• _Problem requirements_: Under no circumstances alter the records; copy each one exactly.

Dataset entries:
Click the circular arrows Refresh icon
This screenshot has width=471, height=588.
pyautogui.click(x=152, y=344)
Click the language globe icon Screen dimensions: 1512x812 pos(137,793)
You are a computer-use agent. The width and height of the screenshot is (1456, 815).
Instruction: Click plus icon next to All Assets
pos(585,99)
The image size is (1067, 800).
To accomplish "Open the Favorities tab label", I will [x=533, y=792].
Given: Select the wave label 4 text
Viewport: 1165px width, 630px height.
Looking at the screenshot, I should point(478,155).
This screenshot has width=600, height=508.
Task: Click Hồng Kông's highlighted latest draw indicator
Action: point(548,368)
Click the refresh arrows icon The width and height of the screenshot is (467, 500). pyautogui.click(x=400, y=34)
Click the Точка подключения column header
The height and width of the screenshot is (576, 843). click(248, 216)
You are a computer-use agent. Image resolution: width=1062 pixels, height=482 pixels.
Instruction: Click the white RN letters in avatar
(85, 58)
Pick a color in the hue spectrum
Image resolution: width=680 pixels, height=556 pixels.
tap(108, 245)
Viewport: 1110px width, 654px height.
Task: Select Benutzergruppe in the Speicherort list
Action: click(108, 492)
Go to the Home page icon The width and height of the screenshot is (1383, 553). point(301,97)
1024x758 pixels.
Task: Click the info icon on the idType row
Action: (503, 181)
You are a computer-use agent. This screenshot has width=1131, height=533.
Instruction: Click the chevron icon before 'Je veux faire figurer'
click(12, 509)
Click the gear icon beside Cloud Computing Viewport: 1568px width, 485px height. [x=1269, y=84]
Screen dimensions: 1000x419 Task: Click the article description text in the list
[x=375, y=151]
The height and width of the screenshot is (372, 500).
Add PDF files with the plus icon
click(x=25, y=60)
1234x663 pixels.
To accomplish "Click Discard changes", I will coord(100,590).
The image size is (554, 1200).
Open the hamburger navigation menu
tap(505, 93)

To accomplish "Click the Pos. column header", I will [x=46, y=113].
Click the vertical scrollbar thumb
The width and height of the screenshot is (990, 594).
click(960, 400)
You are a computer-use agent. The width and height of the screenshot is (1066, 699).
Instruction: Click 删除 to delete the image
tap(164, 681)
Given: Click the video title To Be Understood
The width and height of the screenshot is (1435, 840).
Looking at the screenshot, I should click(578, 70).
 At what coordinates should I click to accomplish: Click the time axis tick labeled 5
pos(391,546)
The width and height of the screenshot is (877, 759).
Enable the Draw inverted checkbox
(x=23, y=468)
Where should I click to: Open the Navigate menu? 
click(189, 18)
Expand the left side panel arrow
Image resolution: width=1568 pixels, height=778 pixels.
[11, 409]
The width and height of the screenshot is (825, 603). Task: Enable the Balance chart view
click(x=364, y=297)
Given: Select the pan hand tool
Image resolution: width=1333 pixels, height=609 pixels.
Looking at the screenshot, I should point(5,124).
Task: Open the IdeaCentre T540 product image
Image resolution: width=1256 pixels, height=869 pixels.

• _Solution to this problem_:
Click the circular arrows Refresh icon
This screenshot has width=471, height=588.
pyautogui.click(x=152, y=344)
Click the language globe icon Screen dimensions: 1512x812 pos(137,793)
You are a computer-use agent. The width and height of the screenshot is (1456, 815).
Instruction: Click plus icon next to All Assets
pos(585,99)
The image size is (1067, 800).
To accomplish "Open the Favorities tab label", I will [x=533, y=792].
Given: Select the wave label 4 text
Viewport: 1165px width, 630px height.
Looking at the screenshot, I should point(478,155).
This screenshot has width=600, height=508.
Task: Click Hồng Kông's highlighted latest draw indicator
Action: point(548,368)
Click the refresh arrows icon The width and height of the screenshot is (467, 500). pyautogui.click(x=400, y=34)
Click the Точка подключения column header
The height and width of the screenshot is (576, 843). click(248, 216)
You are a computer-use agent. Image resolution: width=1062 pixels, height=482 pixels.
Instruction: Click the white RN letters in avatar
(85, 58)
Pick a color in the hue spectrum
Image resolution: width=680 pixels, height=556 pixels.
tap(108, 245)
Viewport: 1110px width, 654px height.
Task: Select Benutzergruppe in the Speicherort list
Action: click(108, 492)
Go to the Home page icon The width and height of the screenshot is (1383, 553). point(301,97)
1024x758 pixels.
Task: Click the info icon on the idType row
Action: (503, 181)
You are a computer-use agent. This screenshot has width=1131, height=533.
Instruction: Click the chevron icon before 'Je veux faire figurer'
click(12, 509)
Click the gear icon beside Cloud Computing Viewport: 1568px width, 485px height. [x=1269, y=84]
Screen dimensions: 1000x419 Task: Click the article description text in the list
[x=375, y=151]
The height and width of the screenshot is (372, 500).
Add PDF files with the plus icon
click(x=25, y=60)
1234x663 pixels.
To accomplish "Click Discard changes", I will coord(100,590).
The image size is (554, 1200).
Open the hamburger navigation menu
tap(505, 93)

To accomplish "Click the Pos. column header", I will [x=46, y=113].
Click the vertical scrollbar thumb
The width and height of the screenshot is (990, 594).
click(960, 400)
You are a computer-use agent. The width and height of the screenshot is (1066, 699).
Instruction: Click 删除 to delete the image
tap(164, 681)
Given: Click the video title To Be Understood
The width and height of the screenshot is (1435, 840).
Looking at the screenshot, I should click(578, 70).
 At what coordinates should I click to accomplish: Click the time axis tick labeled 5
pos(391,546)
The width and height of the screenshot is (877, 759).
Enable the Draw inverted checkbox
(x=23, y=468)
Where should I click to: Open the Navigate menu? 
click(189, 18)
Expand the left side panel arrow
Image resolution: width=1568 pixels, height=778 pixels.
[11, 409]
The width and height of the screenshot is (825, 603). Task: Enable the Balance chart view
click(x=364, y=297)
Given: Select the pan hand tool
Image resolution: width=1333 pixels, height=609 pixels.
Looking at the screenshot, I should point(5,124).
Task: Open the IdeaCentre T540 product image
Image resolution: width=1256 pixels, height=869 pixels.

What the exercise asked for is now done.